I recall tiptoeing around the barn in a state of wonder and awe. It seemed so out of place there so close to the road surrounded by the constructed skeletons of new Toll Brothers homes. And, yet, we (my wife and I—and the homes) seemed so out of place there, as well: interlopers, voyeurs, rubberneckers gawking at this ruin and that degradation, making up stories about what happened and who had owned it and how they could let this happen. Over time, feelings of trespass transformed into respect.

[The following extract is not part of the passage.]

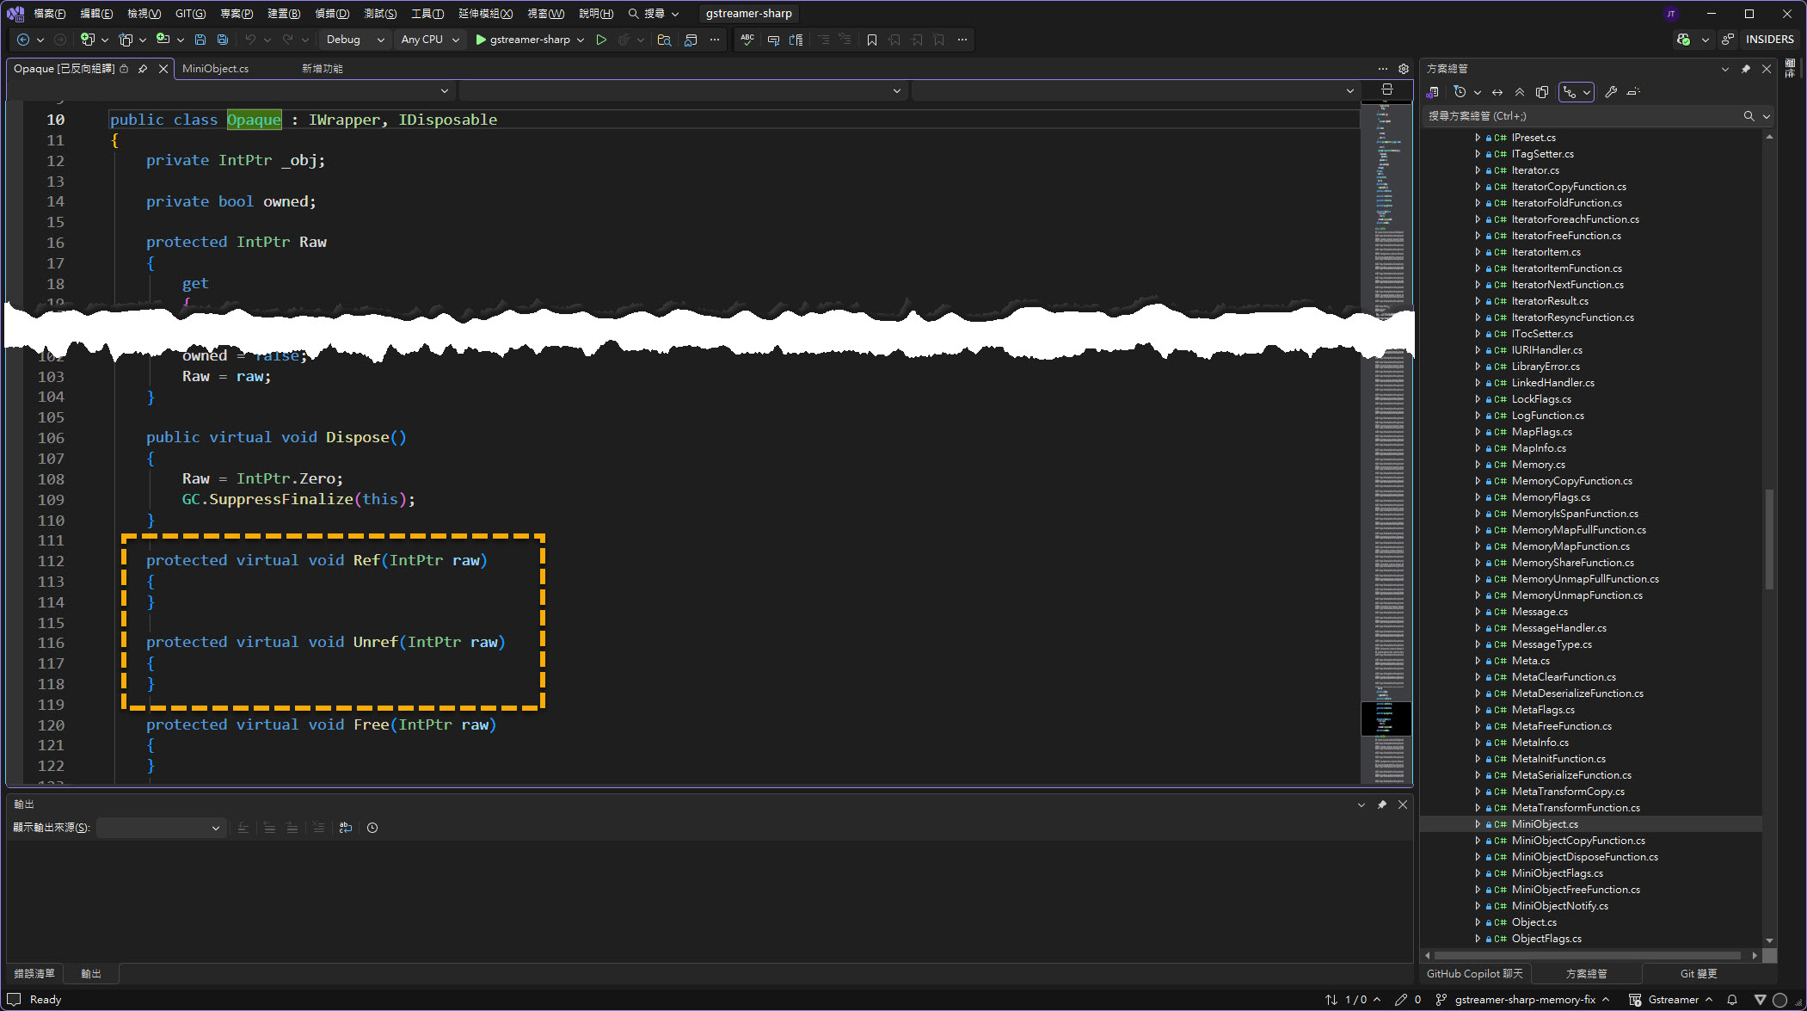The width and height of the screenshot is (1807, 1011).
Task: Toggle the bookmark icon in the toolbar
Action: 872,40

Since that January afternoon I have recorded more than 1,000 digital photos of the barn and the surrounding landscape, first with a Panasonic DMC-FZ50 and then a Nikon D90. I have made many hundreds of analog photos using a Polaroid 250 Land camera, two different Polaroid instant cameras, a Canon AE-1, three Holgas, a Diana F+, a Golden Half, a Kodak Brownie box camera, and a Happi Time 127 camera.
I have recorded it at all hours of the day and night, in rain, snow, blistering heat, and blankets of fog. I have been to the state archives to research the history of the land (the first recorded structure was built there in 1698—hundreds of years before there was a road). During that time I watched the barn go from a relatively sound building to one with gaping holes in the north and south ends caused by violent winds. The tin roof began to blow off and then sag under the weight of feet of snow. And then I photographed it as it was razed to the ground on a hot summer afternoon.
The sixteen photographs in this exhibit represent that transition. The Polaroid photos were made using expired Chocolate peel apart film and the others were made using vintage and toy cameras. Photographing the barn so often revealed the importance of matching the media with the subject matter. The digital images, while nice and sharp, were missing something—a grit, a graininess, a way of capturing not only the subject but also the history sedimented within. Adding grain in Photoshop could never capture such sedimentation—and these photos have only had minor edits to remove dust and burn in shadows. The color in the Polaroids matches the originals as closely as possible. They are all full-frame with no cropping.
Most of these photographs would not have been made possible without Jim Cammock, Sr., owner of the property and Construction Unlimited, the company that is restoring the barn. I cannot thank him enough for the access he gave me to the property and the graciousness that he, his family, and his employees showed me.